遅牛早牛

時事雑考「感染症対策に政治の力量を見るー騒動を起こすなー」

◇忌々しいと思うが、敵はウイルスで正式な生物ではないそうだ。何が正式なのかよくわからないが、生物の細胞内でないと長らくは生き(?)られない。この「長らく」が時間単位なのか、日数単位なのか、またどんな環境下なのか、それらの内容によって対策が変わるのだろうから、研究成果が待たれる。

◇在宅が続くと食事どきにテレビを見る時間が長くなる。当初、新型コロナウイルス騒動と受け止めていたが、騒動にしては被害が深刻過ぎる。災厄である。この災厄には二つの面がある。一つは、感染症としての災厄である。死者は永遠に帰ってこない。二つは、災厄がもたらすさまざまな影響であり、二次災厄というべきものである。感染症対策の基本は隔離であるが、今回は無症状感染者の比率が高く、隔離策が厳重、広範囲に及ぶことから社会、経済への二次災厄がもたらす被害が計り知れない。二次災厄の被害が一時災厄の被害をはるかに超えることは間違いないと思われる。規模と期限の見当がつかないことの不安が政治に衝撃を与えている。その結果、政治が不安定化するのが三次災厄であろう。まさに、政治にとっての正念場であるが、その政治がさまざまな騒動を引き起こしている。

◇習近平主席の訪日と2020東京大会の処置に気をとられたために着手が遅れたのではないかと前回述べたが、その時の遅れが確実に尾をひいている。

 前工程のミスは後工程でカバーできない、と教えられた。それぞれの工程は真剣勝負でなければならない。でなければ、次工程がさらに難しくなるうえに、予算超過、納期遅れの原因となるからだ。

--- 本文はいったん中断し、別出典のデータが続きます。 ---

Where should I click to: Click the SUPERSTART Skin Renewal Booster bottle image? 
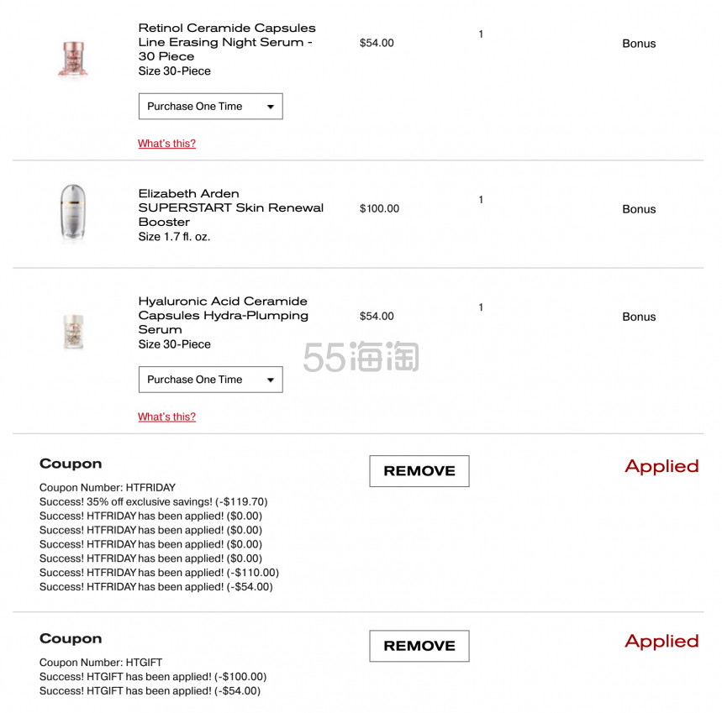tap(73, 212)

また、構想段階の手抜きが致命症になるとも。

◇得手不得手でいえば、首相も都知事も構造的に問題をとらえるタイプではないのだろう。直観に頼ると失敗する典型が感染症対策なのか、今にして思えば。

◇いつものことながら、国民は協力的である。もともと、インフルエンザ予防のため、マスク、手洗い、消毒の普及率は高かったことから、初期段階ではずい分と時間稼ぎができていたのではないか。せっかくのリードタイムが無駄になったようだ。

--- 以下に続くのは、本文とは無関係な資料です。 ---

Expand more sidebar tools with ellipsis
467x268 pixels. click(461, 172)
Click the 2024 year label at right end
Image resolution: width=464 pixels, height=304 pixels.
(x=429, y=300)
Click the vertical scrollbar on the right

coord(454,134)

◇新しい感染症への初動対応は国の責任である。水際作戦は中国あるいは欧州からの入国規制(禁止あるいは隔離)が遅すぎたうえに不徹底であった。

 次段のクラスター対策ではPCR検査を絞りすぎていたため、感染者の発見が遅れ封じ込めが緩くなったと思われる。感染経路の洗い出しには膨大な手間と感染者等の協力が不可欠である。遊興、歓楽施設が要注意であることは素人でも分かる。クルーズ船対応で人手を食ったともいわれているが、それはそれ、言い訳にもならない。司令塔不在が目につく。

◇すでに感染拡大期にある。注力すべきは医療崩壊の防止であると聞くが、そういうことなら、高齢者としては巣ごもりを徹底するしかない。不慮の感染に対しては祈るばかりで、後はアビガン頼りである。

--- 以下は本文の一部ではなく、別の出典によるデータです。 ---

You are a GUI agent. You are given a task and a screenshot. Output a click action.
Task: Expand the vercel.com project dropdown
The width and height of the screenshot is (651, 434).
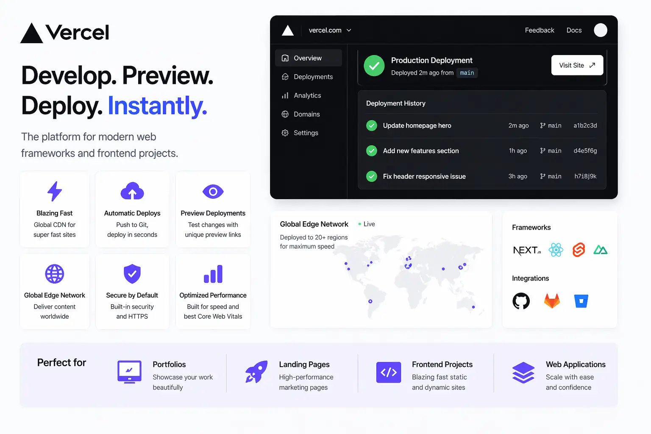click(x=330, y=30)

◇いずれ解明されることだと思うし、少し早いようだが、胸の内には数多のモヤモヤがある。

 「なぜ新法が必要だったのか。そんな疑問を押し殺して、緊急事態宣言がだせるように新法を整えたのに、どうしてその発出に時間がかかったのか。小中高などの休校要請は拙速かつ強引にできたのに、外出抑制に腰が引けたのはなぜか。東京都と政府で休業要請の範囲をめぐり調整に何日もかかったのは何を揉めていたのか。法律のたてつけが悪いなどと今さら言うな。国会で議論し、答弁で整備しておけよと言いたい。遊興、歓楽施設が後回しになったのはなぜか。10万円が30万円になり、また10万円になったのはなぜか。結局緊急事態宣言は全国を対象にせざるをえなくなったが、初め二段階方式でいけると考えた根拠は何か。二週間様子を見て担当大臣は何をしたかったのか。それにしても、多くの専門家の危惧が的中しているではないか。政府は、官邸は、議会は何をやっているの。今まで結果責任だ、個人責任だと散々言ってきた人たちに聞きたいものだ。これは何責任でしょうか。

 これらの騒動はすべて政治が引き起こしたもので、ウイルスが引き起こしたものではないでしょう。国民の生活、健康、生命がかかっているのだから、しっかりやってよ。」と、今日のところはこの程度にとどめ、昼夜尽力している方々へ感謝と敬意を表して筆をおく。